Top of Data listing

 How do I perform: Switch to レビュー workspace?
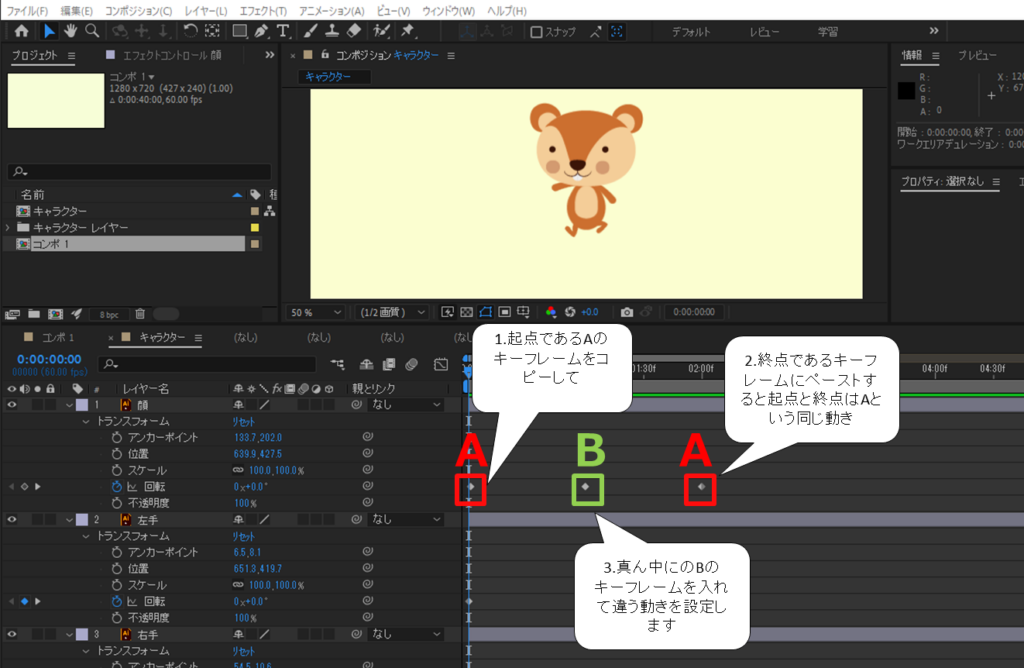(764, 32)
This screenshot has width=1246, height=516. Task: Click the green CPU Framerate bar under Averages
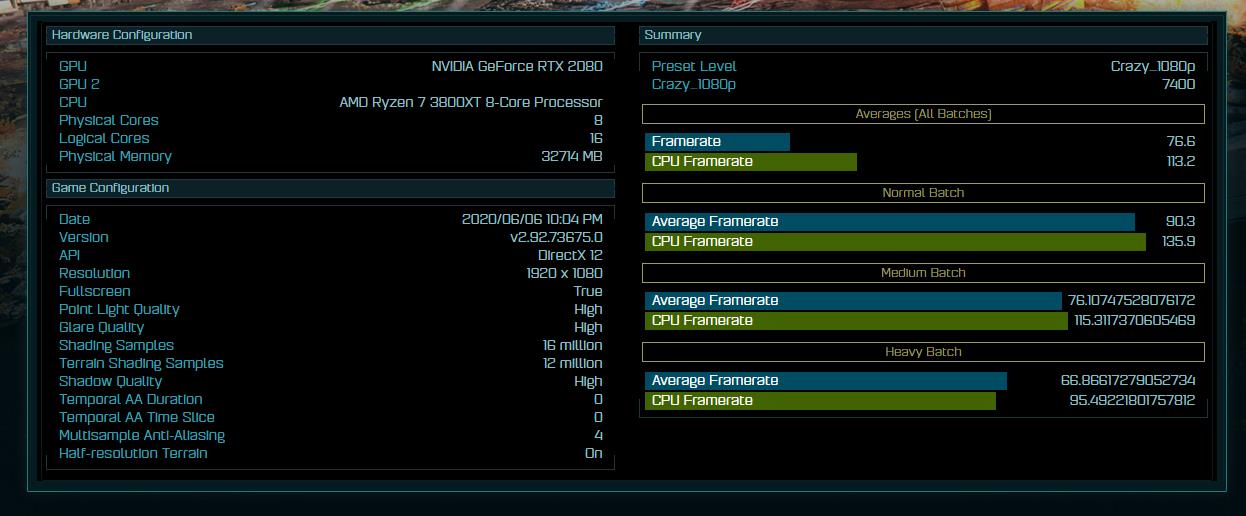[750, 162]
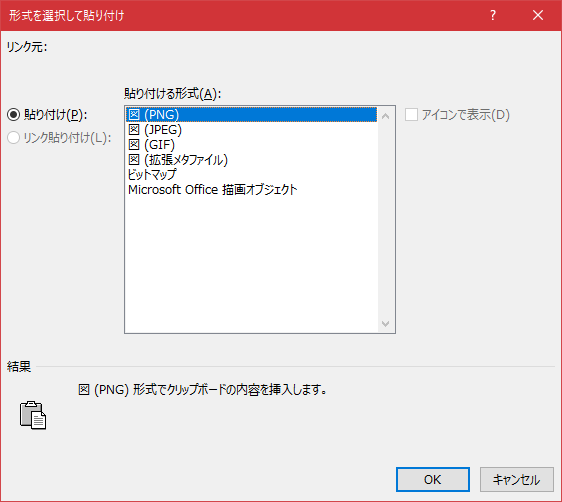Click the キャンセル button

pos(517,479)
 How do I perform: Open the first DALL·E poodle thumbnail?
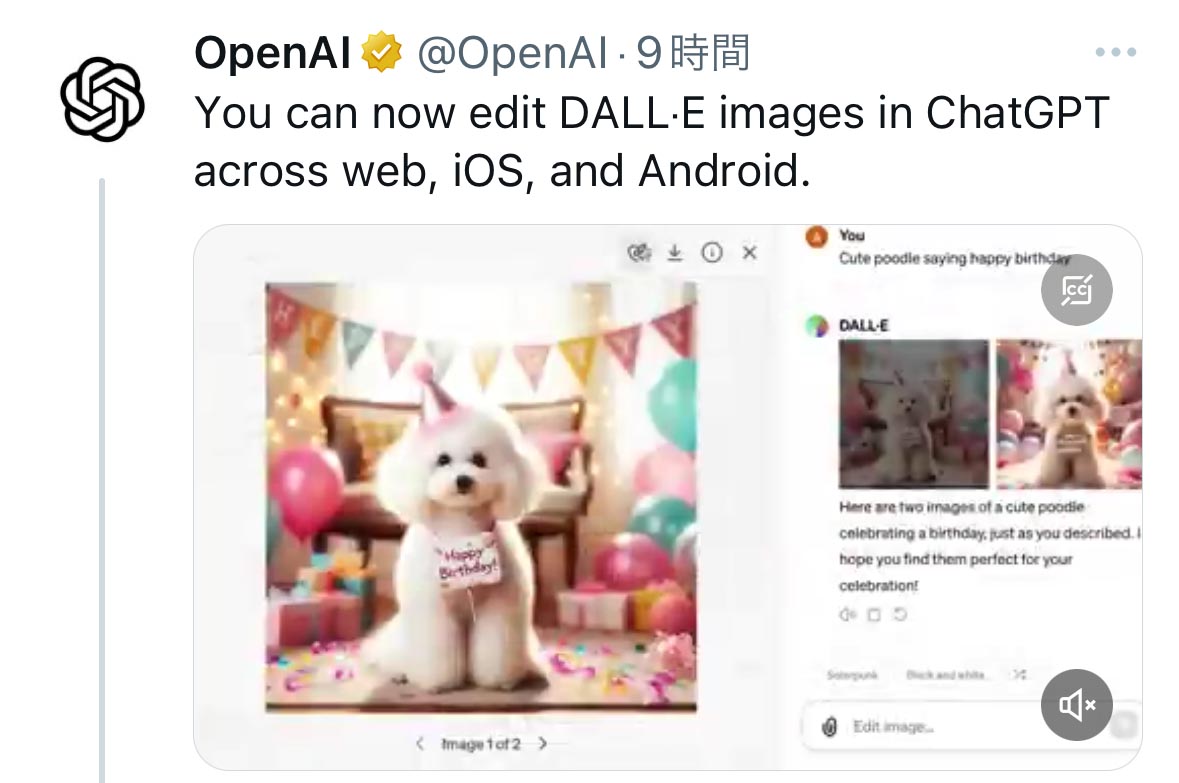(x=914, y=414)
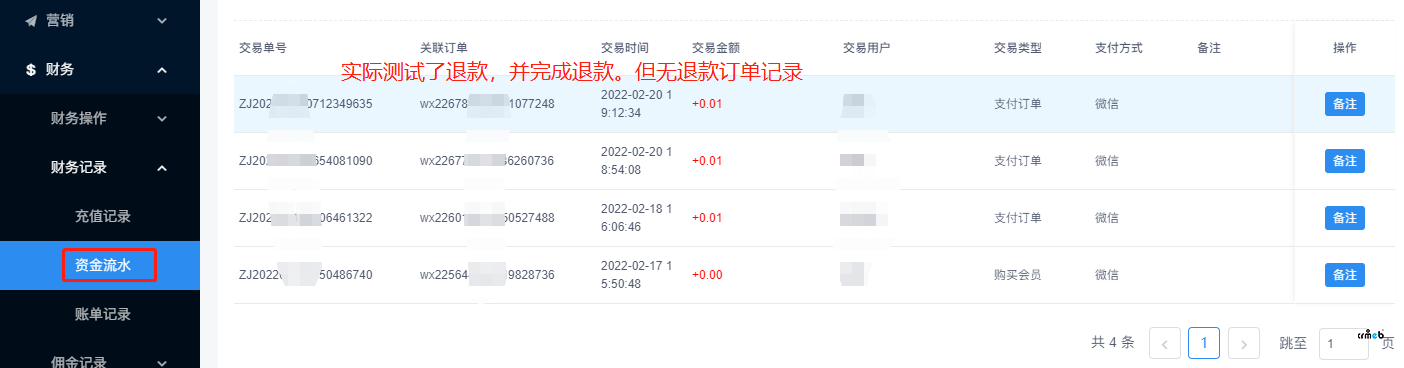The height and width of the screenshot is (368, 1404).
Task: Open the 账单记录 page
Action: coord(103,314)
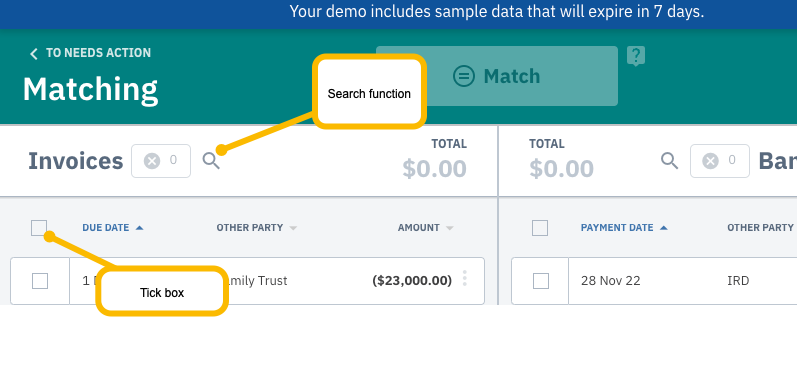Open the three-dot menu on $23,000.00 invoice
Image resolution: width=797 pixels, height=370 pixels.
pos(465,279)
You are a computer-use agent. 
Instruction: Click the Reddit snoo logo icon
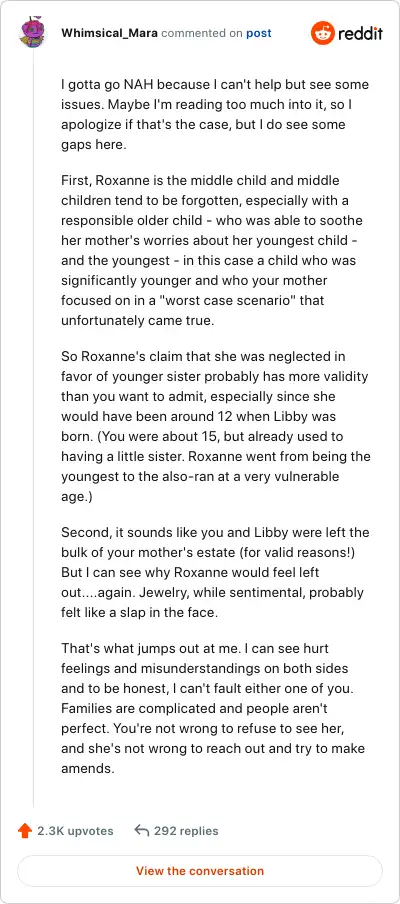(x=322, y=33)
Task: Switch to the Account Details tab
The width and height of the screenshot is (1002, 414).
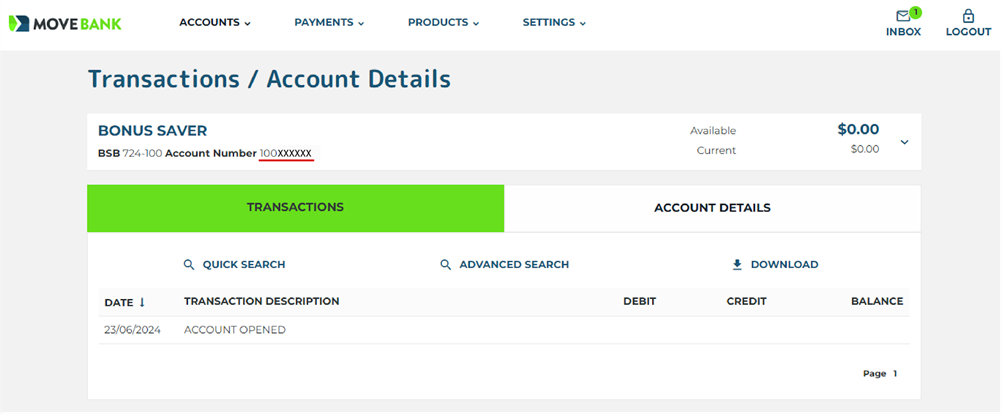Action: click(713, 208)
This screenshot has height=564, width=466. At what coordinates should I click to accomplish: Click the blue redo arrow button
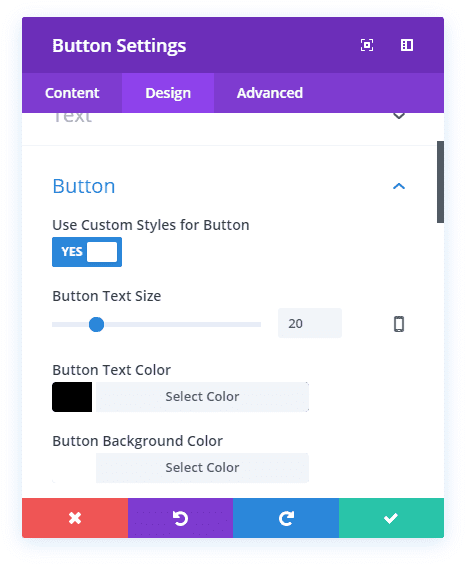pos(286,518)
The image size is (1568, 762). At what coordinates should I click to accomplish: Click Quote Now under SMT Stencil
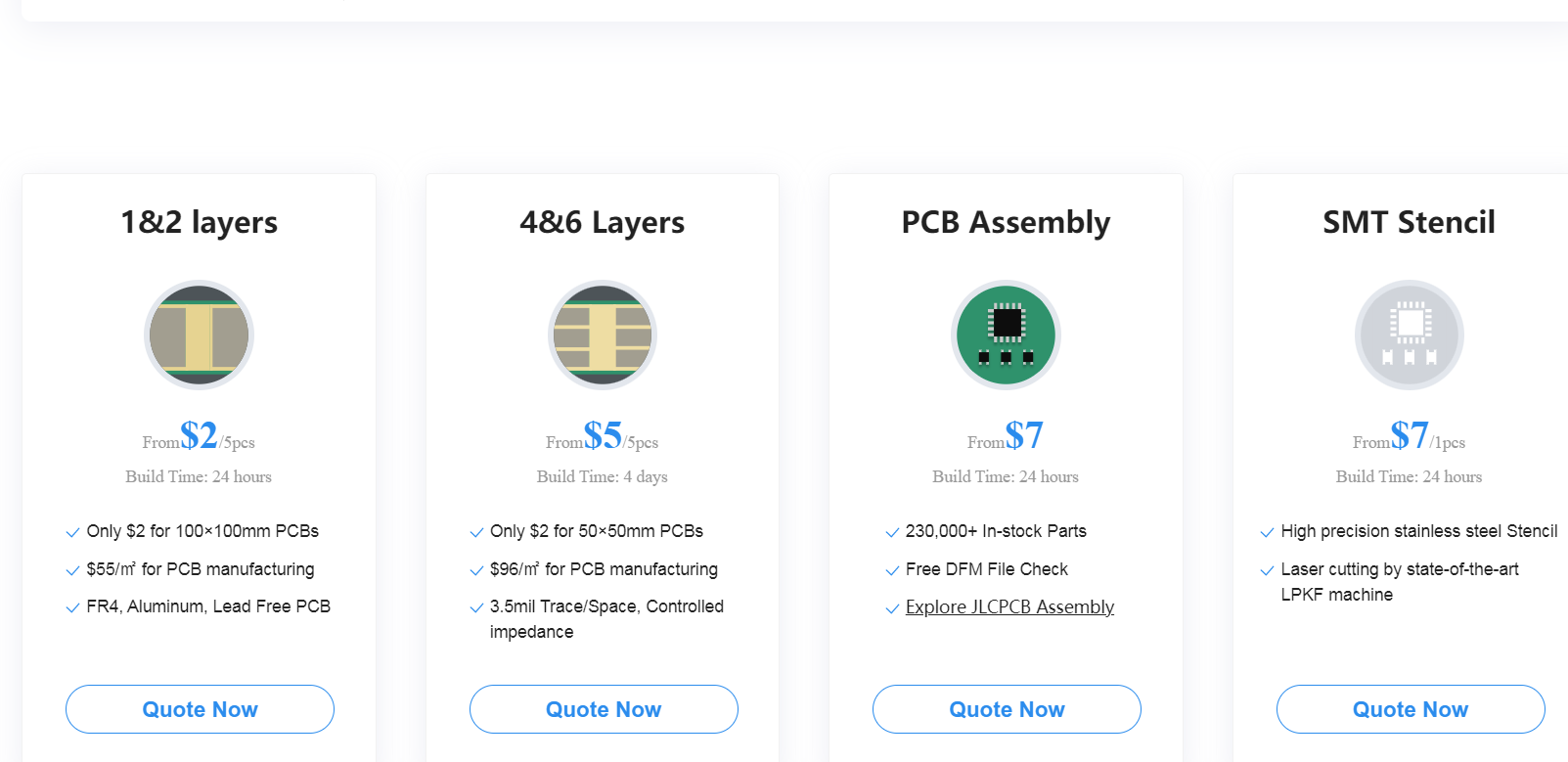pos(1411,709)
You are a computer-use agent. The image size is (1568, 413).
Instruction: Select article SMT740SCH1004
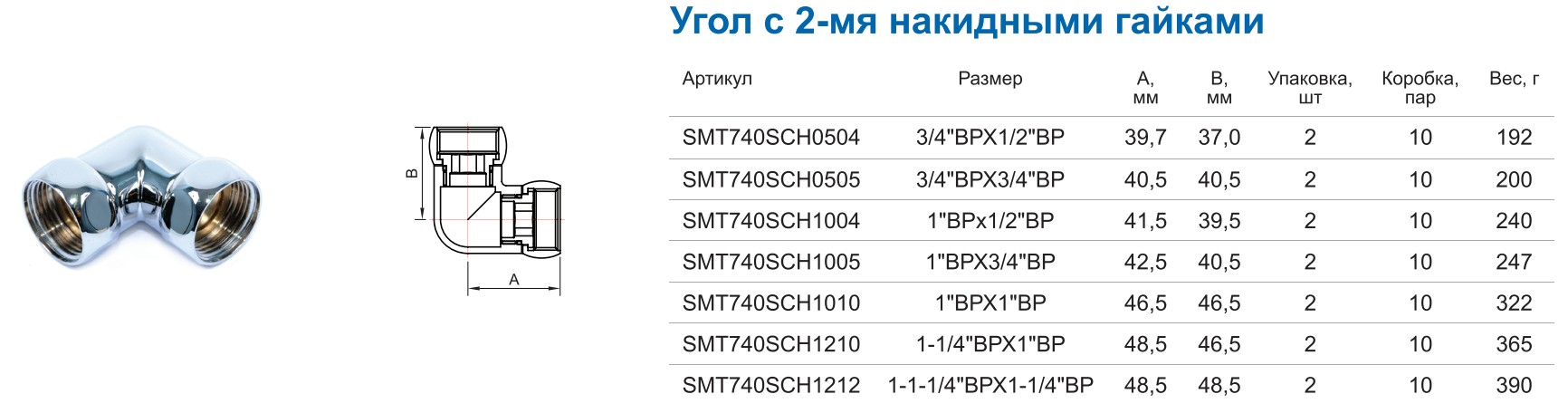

Bottom of Data listing

A word-for-word copy is required of the lines above from the line with "This screenshot has height=564, width=466." through the last line of the data; no other lines and no pictures belong in it.

This screenshot has height=564, width=466. At what coordinates should I click to accomplish: Click the blue redo arrow button
pos(286,518)
The image size is (1568, 762). At what coordinates should I click to accomplish: Click Quote Now under SMT Stencil
pos(1411,709)
You are a computer-use agent. The image size is (1568, 413).
Instruction: Select article SMT740SCH1004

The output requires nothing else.